## AIM OF THE TASK
Output every record below exactly as it appears.

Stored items
= = = = = = =
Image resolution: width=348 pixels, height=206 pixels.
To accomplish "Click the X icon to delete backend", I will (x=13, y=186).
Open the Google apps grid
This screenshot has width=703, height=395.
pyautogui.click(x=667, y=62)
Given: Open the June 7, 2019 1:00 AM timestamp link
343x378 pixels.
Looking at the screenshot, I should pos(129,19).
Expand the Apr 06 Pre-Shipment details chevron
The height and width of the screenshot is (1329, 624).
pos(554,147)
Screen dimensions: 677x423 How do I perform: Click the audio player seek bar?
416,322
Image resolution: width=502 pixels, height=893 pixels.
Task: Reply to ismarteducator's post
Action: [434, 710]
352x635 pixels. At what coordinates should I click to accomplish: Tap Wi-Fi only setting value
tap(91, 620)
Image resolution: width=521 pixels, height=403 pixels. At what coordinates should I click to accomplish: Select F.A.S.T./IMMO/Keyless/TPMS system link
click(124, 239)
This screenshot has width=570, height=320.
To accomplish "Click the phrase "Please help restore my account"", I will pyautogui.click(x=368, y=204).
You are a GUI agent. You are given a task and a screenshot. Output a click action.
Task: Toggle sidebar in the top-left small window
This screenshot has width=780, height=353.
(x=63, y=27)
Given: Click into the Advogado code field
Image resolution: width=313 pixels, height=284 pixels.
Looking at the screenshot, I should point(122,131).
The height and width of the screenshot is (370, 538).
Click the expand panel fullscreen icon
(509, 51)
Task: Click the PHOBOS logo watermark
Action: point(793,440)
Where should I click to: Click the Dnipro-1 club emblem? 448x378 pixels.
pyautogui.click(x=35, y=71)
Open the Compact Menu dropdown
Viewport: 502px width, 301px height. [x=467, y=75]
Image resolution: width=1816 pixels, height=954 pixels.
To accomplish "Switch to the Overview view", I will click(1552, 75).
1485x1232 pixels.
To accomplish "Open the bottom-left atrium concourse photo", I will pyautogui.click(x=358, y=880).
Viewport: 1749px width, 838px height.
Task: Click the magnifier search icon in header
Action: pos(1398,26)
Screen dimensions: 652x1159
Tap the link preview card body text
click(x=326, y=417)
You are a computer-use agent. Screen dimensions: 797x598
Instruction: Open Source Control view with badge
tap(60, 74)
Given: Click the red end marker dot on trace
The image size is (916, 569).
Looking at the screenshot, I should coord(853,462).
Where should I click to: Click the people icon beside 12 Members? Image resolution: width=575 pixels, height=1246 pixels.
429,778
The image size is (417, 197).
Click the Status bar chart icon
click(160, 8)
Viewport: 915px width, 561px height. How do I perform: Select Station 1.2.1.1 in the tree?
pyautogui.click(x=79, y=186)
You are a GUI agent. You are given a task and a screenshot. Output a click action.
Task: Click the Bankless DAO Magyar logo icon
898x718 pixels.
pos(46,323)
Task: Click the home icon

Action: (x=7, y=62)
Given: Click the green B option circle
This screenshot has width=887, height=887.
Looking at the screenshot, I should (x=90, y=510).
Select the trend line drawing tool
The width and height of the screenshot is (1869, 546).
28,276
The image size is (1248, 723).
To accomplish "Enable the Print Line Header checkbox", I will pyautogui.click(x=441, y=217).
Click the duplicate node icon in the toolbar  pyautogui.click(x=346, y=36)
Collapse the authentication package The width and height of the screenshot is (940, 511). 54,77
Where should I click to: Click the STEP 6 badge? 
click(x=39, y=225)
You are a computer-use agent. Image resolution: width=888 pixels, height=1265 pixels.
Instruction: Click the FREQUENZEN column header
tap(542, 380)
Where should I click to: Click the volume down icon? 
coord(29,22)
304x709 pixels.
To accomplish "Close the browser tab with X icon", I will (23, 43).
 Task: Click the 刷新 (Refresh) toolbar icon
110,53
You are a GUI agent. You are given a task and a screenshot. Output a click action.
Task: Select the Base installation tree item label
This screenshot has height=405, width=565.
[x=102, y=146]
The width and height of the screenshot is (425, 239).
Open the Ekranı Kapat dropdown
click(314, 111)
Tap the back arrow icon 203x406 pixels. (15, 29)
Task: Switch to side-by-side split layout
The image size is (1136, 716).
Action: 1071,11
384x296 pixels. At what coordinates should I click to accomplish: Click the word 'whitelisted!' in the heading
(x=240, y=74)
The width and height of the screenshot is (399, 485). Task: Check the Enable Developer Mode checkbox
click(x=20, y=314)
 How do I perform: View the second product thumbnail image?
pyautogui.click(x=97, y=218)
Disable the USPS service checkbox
= = = = = = =
## ANSWER AREA
Image resolution: width=348 pixels, height=206 pixels.
To accomplish "Click the X icon to delete backend", I will (x=13, y=186).
Open the Google apps grid
This screenshot has width=703, height=395.
pyautogui.click(x=667, y=62)
Given: Open the June 7, 2019 1:00 AM timestamp link
343x378 pixels.
Looking at the screenshot, I should pos(129,19).
Expand the Apr 06 Pre-Shipment details chevron
The height and width of the screenshot is (1329, 624).
pos(554,147)
Screen dimensions: 677x423 How do I perform: Click the audio player seek bar?
416,322
Image resolution: width=502 pixels, height=893 pixels.
Task: Reply to ismarteducator's post
Action: [434, 710]
352x635 pixels. At what coordinates should I click to accomplish: Tap Wi-Fi only setting value
tap(91, 620)
Image resolution: width=521 pixels, height=403 pixels. At what coordinates should I click to accomplish: Select F.A.S.T./IMMO/Keyless/TPMS system link
click(124, 239)
This screenshot has width=570, height=320.
To accomplish "Click the phrase "Please help restore my account"", I will pyautogui.click(x=368, y=204).
You are a GUI agent. You are given a task and a screenshot. Output a click action.
Task: Toggle sidebar in the top-left small window
This screenshot has width=780, height=353.
(x=63, y=27)
Given: Click into the Advogado code field
Image resolution: width=313 pixels, height=284 pixels.
Looking at the screenshot, I should point(122,131).
The height and width of the screenshot is (370, 538).
Click the expand panel fullscreen icon
(509, 51)
Task: Click the PHOBOS logo watermark
Action: point(793,440)
Where should I click to: Click the Dnipro-1 club emblem? 448x378 pixels.
pyautogui.click(x=35, y=71)
Open the Compact Menu dropdown
Viewport: 502px width, 301px height. [x=467, y=75]
Image resolution: width=1816 pixels, height=954 pixels.
To accomplish "Switch to the Overview view", I will click(1552, 75).
1485x1232 pixels.
To accomplish "Open the bottom-left atrium concourse photo", I will pyautogui.click(x=358, y=880).
Viewport: 1749px width, 838px height.
Task: Click the magnifier search icon in header
Action: pos(1398,26)
Screen dimensions: 652x1159
Tap the link preview card body text
click(x=326, y=417)
You are a computer-use agent. Screen dimensions: 797x598
Instruction: Open Source Control view with badge
tap(60, 74)
Given: Click the red end marker dot on trace
The image size is (916, 569).
Looking at the screenshot, I should coord(853,462).
Where should I click to: Click the people icon beside 12 Members? Image resolution: width=575 pixels, height=1246 pixels.
429,778
The image size is (417, 197).
Click the Status bar chart icon
click(160, 8)
Viewport: 915px width, 561px height. How do I perform: Select Station 1.2.1.1 in the tree?
pyautogui.click(x=79, y=186)
You are a GUI agent. You are given a task and a screenshot. Output a click action.
Task: Click the Bankless DAO Magyar logo icon
898x718 pixels.
pos(46,323)
Task: Click the home icon

Action: (x=7, y=62)
Given: Click the green B option circle
This screenshot has width=887, height=887.
Looking at the screenshot, I should (x=90, y=510).
Select the trend line drawing tool
The width and height of the screenshot is (1869, 546).
28,276
The image size is (1248, 723).
To accomplish "Enable the Print Line Header checkbox", I will pyautogui.click(x=441, y=217).
Click the duplicate node icon in the toolbar  pyautogui.click(x=346, y=36)
Collapse the authentication package The width and height of the screenshot is (940, 511). 54,77
Where should I click to: Click the STEP 6 badge? 
click(x=39, y=225)
You are a computer-use agent. Image resolution: width=888 pixels, height=1265 pixels.
Instruction: Click the FREQUENZEN column header
tap(542, 380)
Where should I click to: Click the volume down icon? 
coord(29,22)
304x709 pixels.
To accomplish "Close the browser tab with X icon", I will (23, 43).
 Task: Click the 刷新 (Refresh) toolbar icon
110,53
You are a GUI agent. You are given a task and a screenshot. Output a click action.
Task: Select the Base installation tree item label
This screenshot has height=405, width=565.
[x=102, y=146]
The width and height of the screenshot is (425, 239).
Open the Ekranı Kapat dropdown
click(314, 111)
Tap the back arrow icon 203x406 pixels. (15, 29)
Task: Switch to side-by-side split layout
The image size is (1136, 716).
Action: 1071,11
384x296 pixels. At what coordinates should I click to accomplish: Click the word 'whitelisted!' in the heading
(x=240, y=74)
The width and height of the screenshot is (399, 485). Task: Check the Enable Developer Mode checkbox
click(x=20, y=314)
 How do I perform: View the second product thumbnail image?
pyautogui.click(x=97, y=218)
Disable the USPS service checkbox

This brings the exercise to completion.